Dimension Expressions in Generics¶
Generic dimension parameters can appear in compound dimension expressions in type definitions.
Nat Range Indexes¶
Integer literals in index position create anonymous nat range indexes:
// A 3-element vector (internally uses range(3))
param v: Dimensionless[3] = for i: range(3) { 1.0 };
param mat: Dimensionless[2, 3] = for i: range(2), j: range(3) { 1.0 };
node transposed: Dimensionless[3, 2] = for j: range(3), i: range(2) { @mat[i, j] };
Two nat ranges are equal if and only if their sizes are equal.
Nat expressions support addition. Expressions are normalized to a canonical linear form (c + a1*x1 + ...) and equality is decided by comparing coefficients. Subtraction is not supported -- instead, express the larger side with addition.

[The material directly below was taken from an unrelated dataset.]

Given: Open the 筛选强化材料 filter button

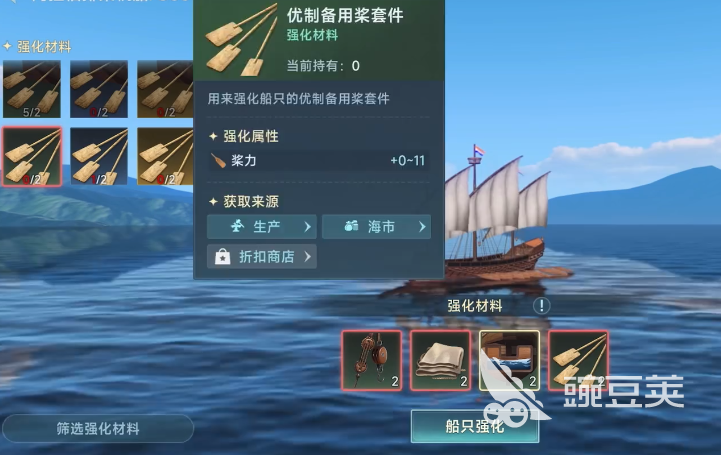Looking at the screenshot, I should click(98, 429).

Loop variables from for i: range(N) have type Int and can be used to index into nat-range-indexed values.
Type Equivalence¶
Two types are equivalent if:
- Scalars: They have the same dimension in canonical form. Named dimensions are transparent (e.g.,
VelocityequalsLength / Time). - Int: Both are
Int. - Bool: Both are
Bool. - Datetime: Same time scale.
Datetime<UTC>andDatetime<TT>are different types. - Labels: Same index name.
Label(Maneuver)andLabel(Phase)are different types. - Structs: Same struct name and all type arguments are equivalent.
- Union types: Same type name and same members.
- Indexed: Same element type, same indexes in the same order.
T[I, J]andT[J, I]are different types.
There is no subtyping. Length is not assignable to Dimensionless, and Vec3<Length, ECI> is not assignable to Vec3<Length, Unframed> even if both have the same fields.
Cross-index label equality is a type error: m == p where m: Maneuver and p: Phase does not compile because they are different Label types.
Complete Entity Map¶
| Entity | Is a type? | First-class value? | DAG param? | DAG node? | Appears in expressions |
|---|---|---|---|---|---|
| Scalar value | ValueType | Yes | Yes | Yes | Yes |
| Int value | ValueType | Yes | Yes | Yes | Yes |
| Bool value | ValueType | Yes | Yes | Yes | Yes |
| Datetime value | ValueType | Yes | Yes | Yes | Yes |
| Struct instance | ValueType | Yes | Yes | Yes | Yes |
| Union type member | ValueType | Yes | Yes | Yes | Yes |
| Named index label | Label(IndexName) (expression-level) | Yes | Yes | Yes | Yes |
| Indexed value | DeclType | Yes | Yes | Yes | Via for |
| Range index label | Scalar(Dim) | Yes | Yes (as scalar) | Yes (as scalar) | Indexing, arithmetic |
| Function | No | No | No | No | Calling only |
| Dimension | No (compile-time) | No | As generic <D: Dim> |
As generic | No |
| Unit | No (compile-time) | No | No | No | In literals only |
| Index | No (compile-time) | No | As generic <I: Index> |
As generic | No |
Named index labels have a dedicated Label(IndexName) type kind, distinct from union type members. Labels use qualified syntax (Maneuver.Departure) while union type members use bare syntax (Nominal).